The annual rate shows what the number would have been if continued for a year.

Japanese media reported the latest drop was the worst since World War II. But the Cabinet Office said comparable records began in 1980. The previous worst contraction, a 17.8% drop, was in the first quarter of 2009, during the global financial crisis.

The world’s third largest economy was already limping along when the virus outbreak struck in China late last year. It has weakened as the pandemic gained ground, leading to social distancing restrictions and prompting many people to stay home when they can.

“In April, May, a state of emergency was issued, it was a situation where the economy was artificially stopped so to speak, and the impact was severe,” said Yasutoshi Nishimura, minister Economic and Fiscal Policy.

“These are tough numbers but they bottomed out in April and May, we would like to put all our efforts into returning to a growth trajectory,” Nishimura told reporters.

The economy shrank 0.6% in the January-March period, and contracted 1.8% in the October-December period last year, meaning that Japan slipped into recession in the first quarter of this year. Recession is generally defined as two consecutive quarters of contraction.

By comparison, the U.S. economy contracted at a rate of nearly 33% in the last quarter, while that in the UK skidded 20.4%.
 
Seen a few headlines about the housing market doing well at the moment - seems counterintuitive but I’ve noticed a lot of SOLD signs in my area recently :hmm:
 
Seen a few headlines about the housing market doing well at the moment - seems counterintuitive but I’ve noticed a lot of SOLD signs in my area recently :hmm:
The UK essentially lost its job in march, but has been maintaining the same lifestyle on the credit card ever since. And that credit card company has been lending to everyone, and we've underwritten that debt ourselves - which should be fine as we have a good job.
 
Seen a few headlines about the housing market doing well at the moment - seems counterintuitive but I’ve noticed a lot of SOLD signs in my area recently :hmm:
There's a lot of pent up demand as the housing market froze with the lockdown.

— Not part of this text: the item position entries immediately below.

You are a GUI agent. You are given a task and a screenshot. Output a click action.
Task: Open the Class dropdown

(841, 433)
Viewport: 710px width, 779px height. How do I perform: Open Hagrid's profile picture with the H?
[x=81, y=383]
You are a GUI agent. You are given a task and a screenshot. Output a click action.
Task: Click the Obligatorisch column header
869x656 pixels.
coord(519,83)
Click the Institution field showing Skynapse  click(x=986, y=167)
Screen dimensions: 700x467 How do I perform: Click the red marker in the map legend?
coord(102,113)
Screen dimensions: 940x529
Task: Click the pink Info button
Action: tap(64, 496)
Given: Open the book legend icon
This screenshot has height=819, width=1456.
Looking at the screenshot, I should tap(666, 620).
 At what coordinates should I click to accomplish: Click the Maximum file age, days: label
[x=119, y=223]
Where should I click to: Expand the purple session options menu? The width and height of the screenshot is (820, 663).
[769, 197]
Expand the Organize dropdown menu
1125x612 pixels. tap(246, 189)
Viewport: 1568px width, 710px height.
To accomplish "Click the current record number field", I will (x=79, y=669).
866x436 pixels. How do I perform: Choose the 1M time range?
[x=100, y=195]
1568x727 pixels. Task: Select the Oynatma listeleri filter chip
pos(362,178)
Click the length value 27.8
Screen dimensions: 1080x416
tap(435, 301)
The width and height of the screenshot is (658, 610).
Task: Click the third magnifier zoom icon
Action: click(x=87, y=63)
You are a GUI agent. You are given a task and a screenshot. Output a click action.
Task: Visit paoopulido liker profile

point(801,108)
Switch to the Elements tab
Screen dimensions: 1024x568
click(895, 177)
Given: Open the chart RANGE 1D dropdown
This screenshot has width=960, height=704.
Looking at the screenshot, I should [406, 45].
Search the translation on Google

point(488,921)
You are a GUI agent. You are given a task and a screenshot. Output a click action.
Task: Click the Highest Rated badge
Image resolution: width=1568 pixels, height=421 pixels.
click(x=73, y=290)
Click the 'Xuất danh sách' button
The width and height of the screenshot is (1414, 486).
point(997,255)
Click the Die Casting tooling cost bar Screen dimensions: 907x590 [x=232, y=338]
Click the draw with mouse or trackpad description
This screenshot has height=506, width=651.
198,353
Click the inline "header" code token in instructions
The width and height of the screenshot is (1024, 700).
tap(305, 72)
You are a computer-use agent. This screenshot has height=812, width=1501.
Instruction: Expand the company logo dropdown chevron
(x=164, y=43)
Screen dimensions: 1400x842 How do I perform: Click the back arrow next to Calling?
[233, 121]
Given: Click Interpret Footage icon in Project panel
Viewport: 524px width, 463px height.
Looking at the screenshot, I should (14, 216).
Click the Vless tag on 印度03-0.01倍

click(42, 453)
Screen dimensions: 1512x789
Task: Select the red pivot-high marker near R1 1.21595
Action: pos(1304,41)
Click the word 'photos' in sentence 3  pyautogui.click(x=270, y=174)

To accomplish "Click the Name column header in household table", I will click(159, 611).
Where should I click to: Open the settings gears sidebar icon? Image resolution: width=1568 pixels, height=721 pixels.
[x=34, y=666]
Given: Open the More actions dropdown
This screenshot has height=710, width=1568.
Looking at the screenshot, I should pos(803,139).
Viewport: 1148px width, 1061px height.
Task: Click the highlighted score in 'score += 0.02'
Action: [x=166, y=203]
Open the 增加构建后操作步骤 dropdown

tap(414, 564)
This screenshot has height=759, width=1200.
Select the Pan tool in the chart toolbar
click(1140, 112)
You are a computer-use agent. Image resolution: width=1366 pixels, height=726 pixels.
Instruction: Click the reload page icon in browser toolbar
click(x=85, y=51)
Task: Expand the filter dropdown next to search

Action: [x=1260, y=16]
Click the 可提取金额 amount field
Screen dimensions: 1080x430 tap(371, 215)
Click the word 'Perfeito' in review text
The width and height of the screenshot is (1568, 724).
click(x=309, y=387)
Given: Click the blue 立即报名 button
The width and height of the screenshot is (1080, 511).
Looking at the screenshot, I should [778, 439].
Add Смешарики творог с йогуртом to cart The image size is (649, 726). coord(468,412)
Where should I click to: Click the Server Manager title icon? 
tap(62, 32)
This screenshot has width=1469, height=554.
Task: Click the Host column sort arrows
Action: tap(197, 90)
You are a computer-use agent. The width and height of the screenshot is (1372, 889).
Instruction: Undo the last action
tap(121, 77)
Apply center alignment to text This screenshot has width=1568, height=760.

Unfortunately when the government furlough scheme ends, hundreds of thousands of people will lose their jobs.

A clearer picture will emerge in the next few months.
The UK essentially lost its job in march, but has been maintaining the same lifestyle on the credit card ever since. And that credit card company has been lending to everyone, and we've underwritten that debt ourselves - which should be fine as we have a good job.
As you know, there are problems with comparing a nation's finances with a credit card. Anyway roll on the debt jubilee.